To Ann, the goal of any good content is to serve the reader—not the publisher. “So a brand journalist working for a company who groks that idea isn’t selling out by any stretch—they are helping people make decisions, just like a traditional news journalist does.”
She's not implying that the two are the same. “A ‘brand journalist’ is not a traditional journalist,” she says. “But in my mind, brand journalism is a kind of journalism, even if it's clearly not impartial.”
“I want to know the story behind the facts: Don’t give me only facts and numbers—don’t tell me that sales have increased 35%…”
She cites the example that a brand journalist wouldn't produce anything negative about the sponsor company, while a journalist working at a traditional publisher would.
“Both have a role, and I'm not suggesting that brand journalists stand in for traditional news reporting. They are two different things. We need both in our world. But journalists are the only people, in my mind, who put the needs of the audience (vs. the company) first. Paradoxically, that serves a company's needs far better—because the content they create is customer-driven vs. corporate-driven.”
This she attributes to a journalist's innate understanding of audience. “Every time they sit down at their desk to create content, there's always a little voice in the back of their head reminding them, Nobody has to read this,” she says. “That kind of pressure on your content-creation efforts can only benefit your brand.”
“…Rather, tell me about how Armen in the shipping department and his wife, Sonia, were able to buy a house this year because of the company’s expansion…”
We asked Ann how brand journalists can best bring a reporter’s sensibility to content—an editorial approach to building a brand.
“This skill is especially useful when we all need to place the needs of our audience first and rise above our corporate-centric messaging,” she says. “There’s an inherent tension in marketing: Marketers want to talk about what they do or what they sell; but customers want to hear about what it can do for them.”
She offers the following points:
• “Make the customer the hero of your story. The story isn’t about your product or service. The story is about what that does for others. It’s a subtle shift, but a critical one.”
• “Tell the human story. I want to know the story behind the facts: Don’t give me only facts and numbers—don’t tell me that sales have increased 35%. Rather, tell me about how Armen in the shipping department and his wife, Sonia, were able to buy a house this year because of the company’s expansion.”
• “Then tell me how the company is helping the city rebound from a tough few years.
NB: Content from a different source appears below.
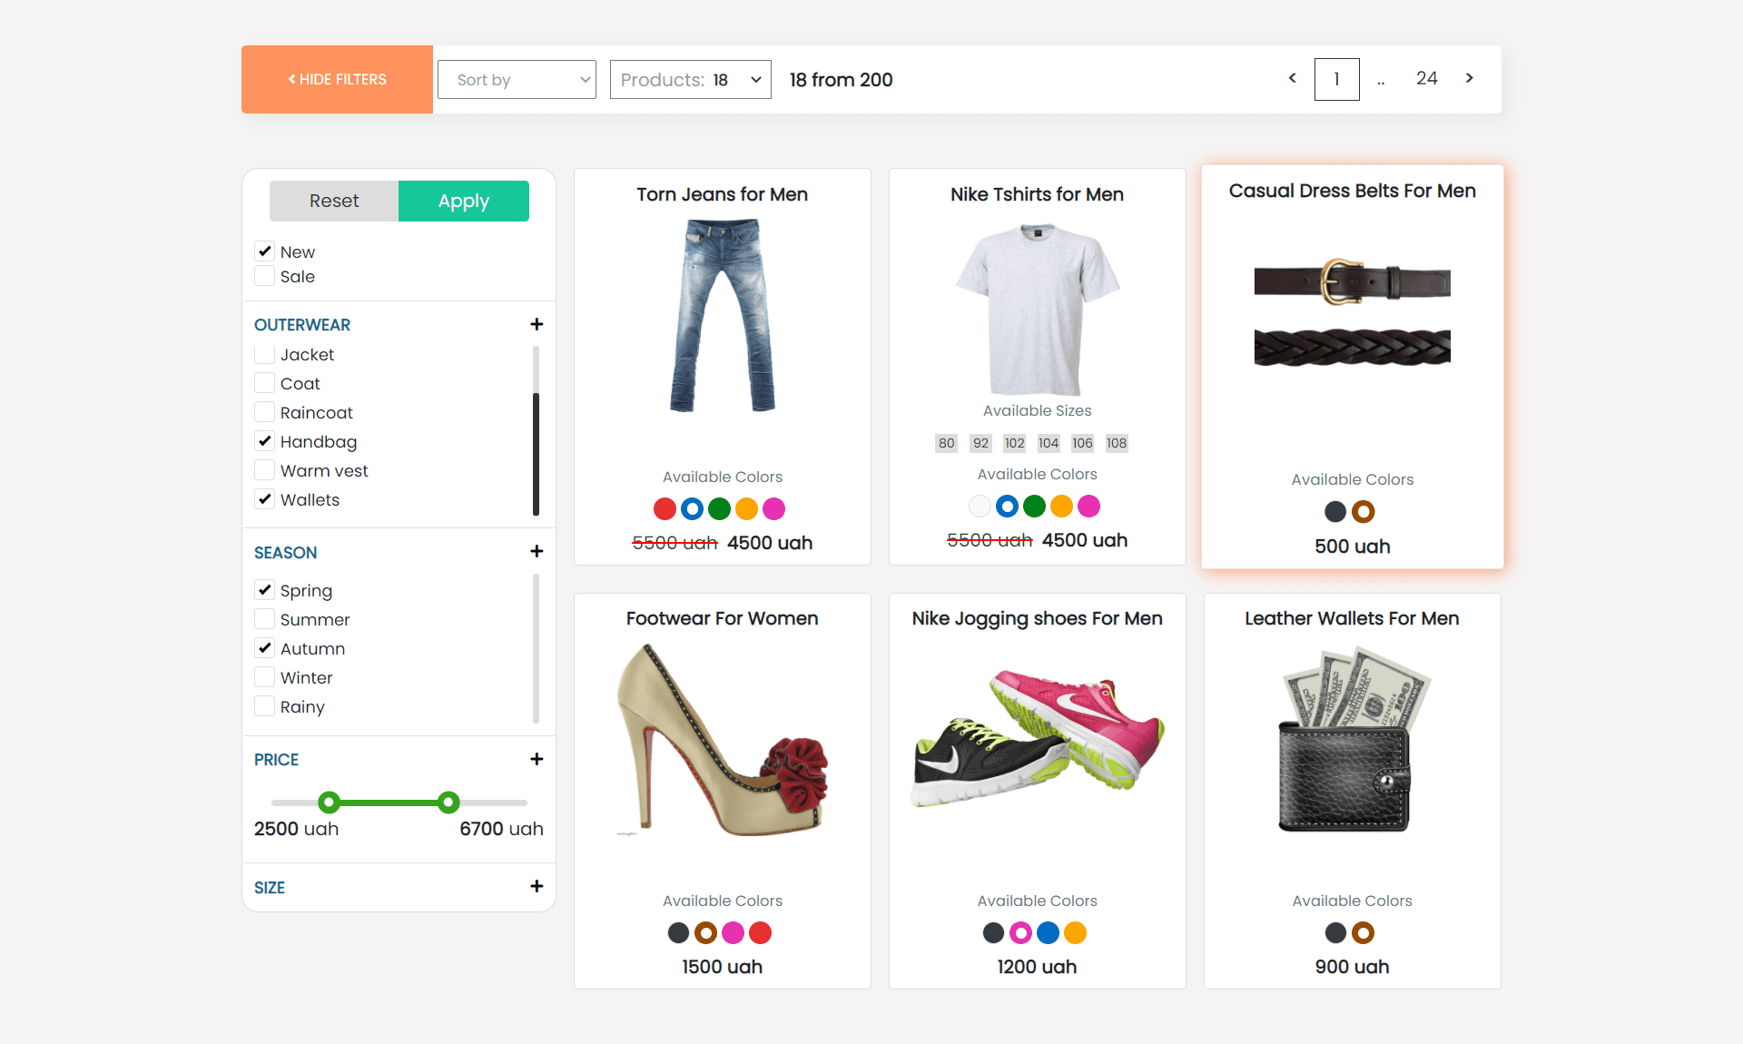This screenshot has width=1743, height=1044.
Task: Go to next page with right arrow
Action: click(1468, 78)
Give me the details that make the story pulse with life.”
• “Look to analogy instead of example. I love how the technology company Hubspot is inspired by People magazine to tell the story of its growth and year.”
If creators keep focused on information important to their brand's customer needs, and always listens to the voice that asks “What will they thank you for?”—metrics, says Ann, will follow.
“…Then tell me how the company is helping the city rebound from a tough few years.”
“That's what is at the core of what we do for brands,” she says. “Because helping their customers make decisions is good for the bottom line.”